Conan Doyle turned to the dim figure and laughed. ‘Holmes, I'm starting to like you.’

  ‘As you once did.’
  ‘Well, actually I have nothing against you personally, believe it or not. It's all about me. I need to know who I am without you.’
  ‘Fair. Let's make a deal, Doyle. I give you ten years.’
  ‘To figure out who you really are,’ said the Ghost. ‘I think you need ten years for that.’
  ‘And then what?’
  ‘Then you will revive me,’ said the Ghost.
  ‘But what if I don’t want to do that? How can you know that I am going to bring you back from the dead?’
  ‘It was you who said it. That I am the clever one. And do you really doubt Sherlock Holmes?’
  ‘No, I suppose not.’
  ‘In the autumn of 1903, ten years from now,’ the Ghost said, ‘Sherlock Holmes will rise from the dead – never to die again. I have no problem with being dead for a decade, because after that I will turn eternal. Such will be the power of your future decision. The forces you unleash when you bring me back will give me an everlasting life of crime-solving. The world of fiction will be forever thankful.’

Conan Doyle was deep in thought when he happened to look at the tombstone. He smiled.

  ‘I thought it was my grave,’ he said. ‘Where exactly are we?’
  ‘In your mind, I think,’ the Ghost replied.

On the tombstone was the name of Sherlock Holmes, and the year of his death.

Conan Doyle made a decision. He was going to make a deal with Sherlock Holmes.

He looked at the tombstone again. The text had vanished.

  ‘But will it not be boring to be a Ghost for ten years?’ said Conan Doyle.
  ‘With all this new Spiritualism going on in your world, I will have enough work just exposing fake spirits in my own.’

They began to walk back to the iron gate, side by side.

  ‘It was a pleasure to meet you at last,’ said the author.
  ‘Merry Christmas, my dear Doyle,’ said his creation.

The Ghost waved his hand and it was all dark again. Conan Doyle lay in his bed at the Kurhaus Hotel. Outside the storm had disappeared and the night was calm.

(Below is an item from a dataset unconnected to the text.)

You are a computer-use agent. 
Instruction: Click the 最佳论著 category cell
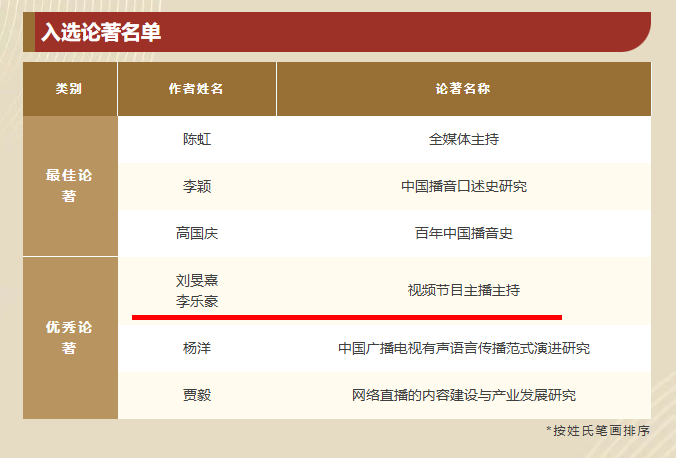click(x=69, y=185)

I had a nightmare, the Englishman thought when he woke up. And such an elaborate one. Ever since childhood he had had similar dreams. His older brother Mycroft had them too. Complicated, detailed fantasies, with an intriguing beginning, an investigative middle, and a surprising end. Nothing like any dreams he and Mycroft had ever read about. None of the Holmes brothers were especially good story-tellers, they both relied too much on facts, so these dreams were not stories, they were pieces of information put together in a logical and definite way. They felt so real, but were full of fantastic things. He couldn’t understand how he could believe in them while sleeping. It was a relief to wake up to a real world where no ghosts need apply.

He knew of the author of historical novels, Arthur Conan Doyle, because Watson had mentioned meeting him at some club. But this! He had no idea how that man had entered into his mind. It was such a strange dream. Probably an effect of Watson’s writings, in which both of them had turned into fictitious characters, almost. Good old Watson, he missed him. Two and a half years had passed since that day at the Reichenbach Falls when he had had to leave Watson behind. When Professor Moriarty had plunged to his death, and he himself had fled to Tibet, without a word to anyone but Mycroft.

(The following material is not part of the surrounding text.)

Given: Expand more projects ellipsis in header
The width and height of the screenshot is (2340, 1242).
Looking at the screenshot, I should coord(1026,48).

The sunbeams reached his bed. After the cold night it was already beginning to get warm in the room. The Sudan heat could be unbearable.

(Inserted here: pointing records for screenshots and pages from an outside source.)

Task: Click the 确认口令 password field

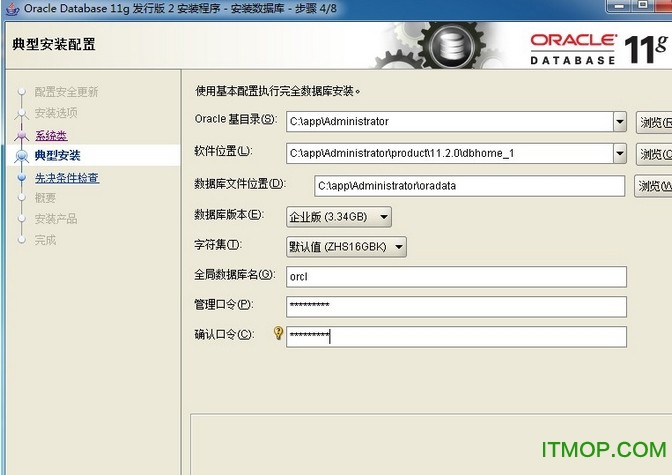Action: click(456, 336)
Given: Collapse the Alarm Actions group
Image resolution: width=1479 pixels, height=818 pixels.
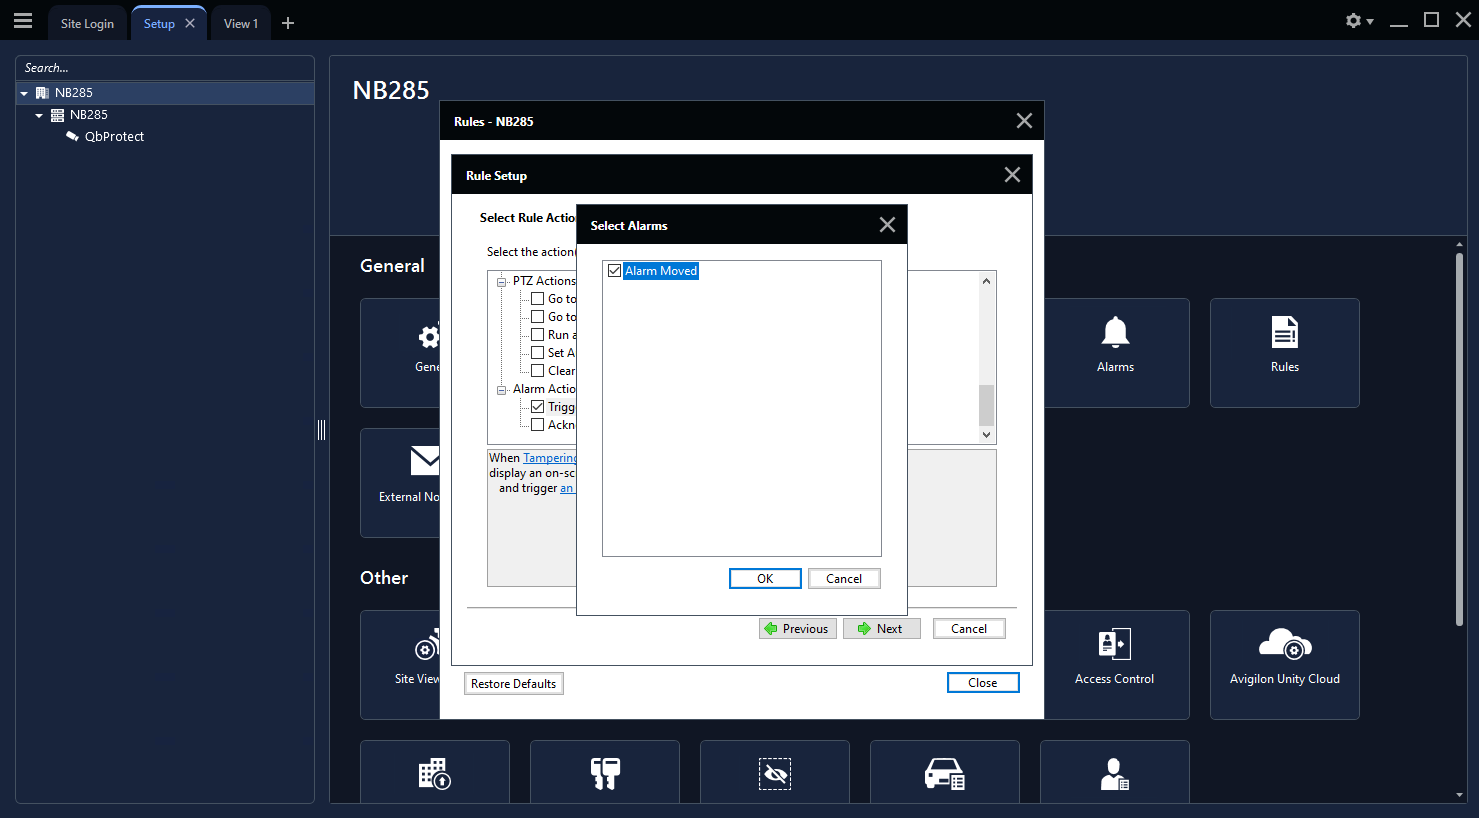Looking at the screenshot, I should click(502, 390).
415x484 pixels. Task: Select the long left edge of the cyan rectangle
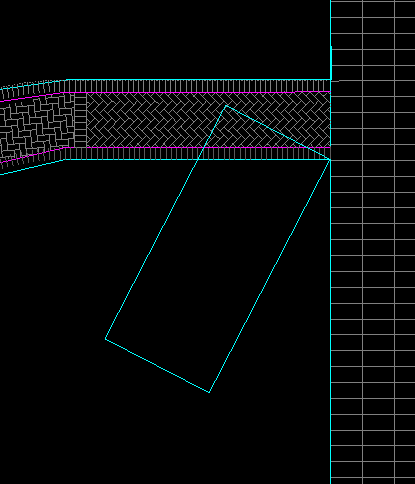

He put his feet on the floor. It was cool. There was a stack of books on a table next to the bed, brought there from the Khalifa’s private library. The Khalifa probably wanted him to feel as if he were at home, in England, because all of the books were popular English ones. The one by Dickens he had read the previous evening. For some reason he had never read it before, but when he realized that yesterday actually was Christmas Eve, it had felt appropriate.

Which of course meant that today was Christmas Day, not like any Christmas Day he had experienced before. He looked out through the window and saw the confluence of the White Nile and the Blue Nile at distance.

  ‘Merry Christmas, Mr. Sherlock Holmes,’ he said to himself and turned his head to one side. A hawk-like shadow fell on the wall.